* [QUOTED PASSAGE]
Tornadoes jumped across the US South, and, along with brutal, straight-line winds, knocked down countless trees, blew the roofs off homes and left many Christmas celebrations in the dark.
Holiday travelers in the nation’s much colder midsection battled treacherous driving conditions from freezing rain and blizzard conditions from the same fast-moving storms.
The storms were blamed for three deaths, several injuries, and left homes from Louisiana to Alabama damaged.
Photo: Reuters
In Mobile, Alabama, a tornado or high winds damaged homes, a high school and a church, and knocked down power lines and large tree limbs in an area just west of downtown around nightfall.
A large section of the roof on the Trinity Episcopal Church is missing and the front wall of the parish wall is gone, said Scott Rye, a senior warden at the church.
Meanwhile, blizzard conditions hit the nation’s midsection.
Earlier in the day, winds toppled a tree onto a pickup truck in the Houston area, killing the driver, and a 53-year-old north Louisiana man was killed when a tree fell on his house.
Icy roads already were blamed for a 21-vehicle pileup in Oklahoma, and the Highway Patrol there says a 28-year-old woman was killed in a crash on a snowy US Highway near Fairview.
The snowstorm that caused numerous accidents pushed out of Oklahoma late on Tuesday, carrying with it blizzard warnings for parts of northeast Arkansas, where 25cm of snow was forecast.
Freezing rain clung to trees and utility lines in Arkansas and winds gusts up to 48kph whipped them around, causing about 71,000 customers to lose electricity.

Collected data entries

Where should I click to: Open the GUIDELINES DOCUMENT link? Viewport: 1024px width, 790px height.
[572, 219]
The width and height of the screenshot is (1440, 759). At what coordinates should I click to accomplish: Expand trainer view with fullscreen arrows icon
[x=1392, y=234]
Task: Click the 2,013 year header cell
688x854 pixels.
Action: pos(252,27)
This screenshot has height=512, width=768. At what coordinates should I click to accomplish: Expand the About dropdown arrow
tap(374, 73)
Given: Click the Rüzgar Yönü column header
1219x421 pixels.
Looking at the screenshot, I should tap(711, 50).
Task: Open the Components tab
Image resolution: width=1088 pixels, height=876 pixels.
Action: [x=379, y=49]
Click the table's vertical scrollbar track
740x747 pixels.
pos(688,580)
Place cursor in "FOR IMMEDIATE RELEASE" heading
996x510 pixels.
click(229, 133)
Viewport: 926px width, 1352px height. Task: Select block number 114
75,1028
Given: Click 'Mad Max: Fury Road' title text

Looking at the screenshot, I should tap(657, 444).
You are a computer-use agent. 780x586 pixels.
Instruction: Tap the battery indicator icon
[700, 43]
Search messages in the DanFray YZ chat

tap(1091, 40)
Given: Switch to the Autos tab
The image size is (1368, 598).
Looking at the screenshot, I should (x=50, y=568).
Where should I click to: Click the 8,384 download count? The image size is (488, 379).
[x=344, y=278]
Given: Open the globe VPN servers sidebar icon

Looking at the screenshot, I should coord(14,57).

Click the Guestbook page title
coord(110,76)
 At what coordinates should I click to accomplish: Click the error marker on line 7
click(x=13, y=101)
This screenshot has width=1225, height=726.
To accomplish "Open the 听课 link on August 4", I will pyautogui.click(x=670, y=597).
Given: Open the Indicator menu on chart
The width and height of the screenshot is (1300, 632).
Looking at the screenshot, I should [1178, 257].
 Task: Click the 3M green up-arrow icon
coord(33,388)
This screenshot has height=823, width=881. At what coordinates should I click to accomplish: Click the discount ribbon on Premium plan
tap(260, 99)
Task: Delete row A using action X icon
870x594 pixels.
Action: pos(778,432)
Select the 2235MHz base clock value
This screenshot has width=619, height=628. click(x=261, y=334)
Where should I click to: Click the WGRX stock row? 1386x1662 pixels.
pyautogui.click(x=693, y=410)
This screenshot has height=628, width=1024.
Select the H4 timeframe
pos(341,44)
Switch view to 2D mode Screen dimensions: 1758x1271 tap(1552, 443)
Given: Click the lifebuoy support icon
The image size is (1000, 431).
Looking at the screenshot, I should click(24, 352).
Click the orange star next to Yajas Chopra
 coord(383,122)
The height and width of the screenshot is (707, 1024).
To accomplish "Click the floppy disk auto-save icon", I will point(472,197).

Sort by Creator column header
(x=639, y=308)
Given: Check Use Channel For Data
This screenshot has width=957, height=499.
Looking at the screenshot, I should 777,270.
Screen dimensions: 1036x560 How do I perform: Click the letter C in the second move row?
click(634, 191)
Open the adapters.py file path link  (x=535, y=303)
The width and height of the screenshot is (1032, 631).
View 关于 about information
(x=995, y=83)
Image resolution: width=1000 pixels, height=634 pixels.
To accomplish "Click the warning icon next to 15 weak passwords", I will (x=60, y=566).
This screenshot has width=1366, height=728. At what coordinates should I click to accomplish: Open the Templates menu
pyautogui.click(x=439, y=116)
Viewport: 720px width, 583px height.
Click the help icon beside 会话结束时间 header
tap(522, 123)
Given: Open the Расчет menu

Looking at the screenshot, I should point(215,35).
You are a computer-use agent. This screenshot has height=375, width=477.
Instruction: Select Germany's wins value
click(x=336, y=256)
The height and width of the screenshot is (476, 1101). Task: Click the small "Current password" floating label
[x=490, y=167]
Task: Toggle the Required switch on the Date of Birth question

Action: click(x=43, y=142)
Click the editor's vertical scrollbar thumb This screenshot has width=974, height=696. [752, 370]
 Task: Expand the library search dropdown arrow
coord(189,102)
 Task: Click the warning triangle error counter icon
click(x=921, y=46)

* [WHAT THIS EXERCISE ASKS]
1) Do these statements agree with the storm report? Answer yes or no for each, and quote the words from the report that decide it. (a) The storms were blamed for three deaths. (b) Winds toppled a tree onto a pickup truck in the Houston area. (c) About 25cm of snow was forecast for parts of Oklahoma.
2) Can you carry the storm report on past its final sentence?

* [RESULTS FOR THE EXERCISE]
1)
(a) Yes: "The storms were blamed for three deaths, several injuries, and left homes from Louisiana to Alabama damaged."
(b) Yes: "winds toppled a tree onto a pickup truck in the Houston area, killing the driver"
(c) No: "carrying with it blizzard warnings for parts of northeast Arkansas, where 25cm of snow was forecast."

2)
Blizzard conditions were possible for parts of Illinois, Indiana and western Kentucky with predictions of 10cm to 17.5cm of snow.
Trees fell on a few houses in central Louisiana’s Rapides Parish, but there were no injuries reported, sheriff’s Lieutenant Tommy Carnline said.
Near McNeill, Mississippi, a likely tornado damaged a dozen homes and sent eight people to the hospital, none with life-threatening injuries, said Pearl River County emergency management agency director Danny Manley.
Mississippi Governor Phil Bryant declared a state of emergency in the state, saying eight counties have reported damage and some injuries.
At least three tornadoes were reported in Texas, though only one building was damaged, according to the National Weather Service.
More than 500 flights nationwide were canceled by the evening, according to the flight tracker FlightAware.com. More than half were canceled into and out of Dallas/Fort Worth International Airport that got a few centimeters of snow.
More than 100,000 customers were without power in Texas, Arkansas, Oklahoma, Mississippi, Louisiana and Alabama.